Rewrite the lines starting with the line containing "Task: Click the execute task arrow label" and going on through the line containing "Action: 678,345", changing "arrow label" to "arrow button" and leaving everything else as it is.

+++ DATASET

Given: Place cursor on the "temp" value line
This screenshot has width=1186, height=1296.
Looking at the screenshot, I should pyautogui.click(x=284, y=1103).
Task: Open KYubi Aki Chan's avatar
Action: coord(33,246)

++++++
+++ DATASET

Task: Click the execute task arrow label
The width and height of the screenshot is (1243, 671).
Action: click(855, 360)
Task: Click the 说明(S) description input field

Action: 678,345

++++++

RESULT OF THE EXERCISE ->
Task: Click the execute task arrow button
The width and height of the screenshot is (1243, 671).
Action: click(855, 360)
Task: Click the 说明(S) description input field

Action: 678,345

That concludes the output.